First-Principles Approach for Assessing the Detection of Alzheimer’s Biomarkers Using Titanium Carbide MXenes

Alzheimer’s disease (AD) is considered the most common neurodegenerative condition and is the main cause of dementia. AD progresses rapidly and is the major cause of death in the elderly population; thus, an early diagnosis is of vital importance. Medical research has successfully characterized a set of volatile organic compounds (VOCs) present in exhaled patient’s breath to be considered as fingerprints of AD. The present work, for the first time, aims at computationally designing highly efficient nano-biosensors capable of detecting the VOC biomarkers. We apply density functional theory (DFT) to study the adsorption properties of three representative VOCs, namely, 2,3-dimethylheptane (23-DMH), butylated hydroxytoluene (BHT), and pivalic acid (PVA), versus four interfering air molecules (i.e., N₂, O₂, CO₂, and H₂O) on four different MXenes (i.e., thick Ti₃C₂T_x and thin Ti₂CT_x MXenes, T_x = O or S). All the molecules are found to exhibit physisorption interactions on the studied MXenes. Nevertheless, the energetic analysis shows clear selective adsorption of BHT on Ti₃C₂O₂ with an adsorption energy of −1.513 eV, which is desirable for practical sensing applications.
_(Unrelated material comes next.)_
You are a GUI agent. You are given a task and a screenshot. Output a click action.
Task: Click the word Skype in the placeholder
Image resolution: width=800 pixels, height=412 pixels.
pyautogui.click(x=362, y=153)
Furthermore, distinct from all other VOCs and interfering air molecules, BHT oxidizes to the O passivation layer of MXenes with a charge transfer of +0.421e and induces magnetization of 0.467 μ_B to transform the surface to become ferromagnetic. These changes are very promising to rectify the current-voltage characteristics and yield a high sensor response. We further performed thermodynamic analysis through the Langmuir adsorption model, which ensures the excellent adsorption performance of Ti₃C₂O₂ over a broad range of BHT concentrations at ambient temperature. Therefore, Ti₃C₂O₂ could be considered as highly sensitive and selective nano-biosensors toward the fingerprint VOCs of AD.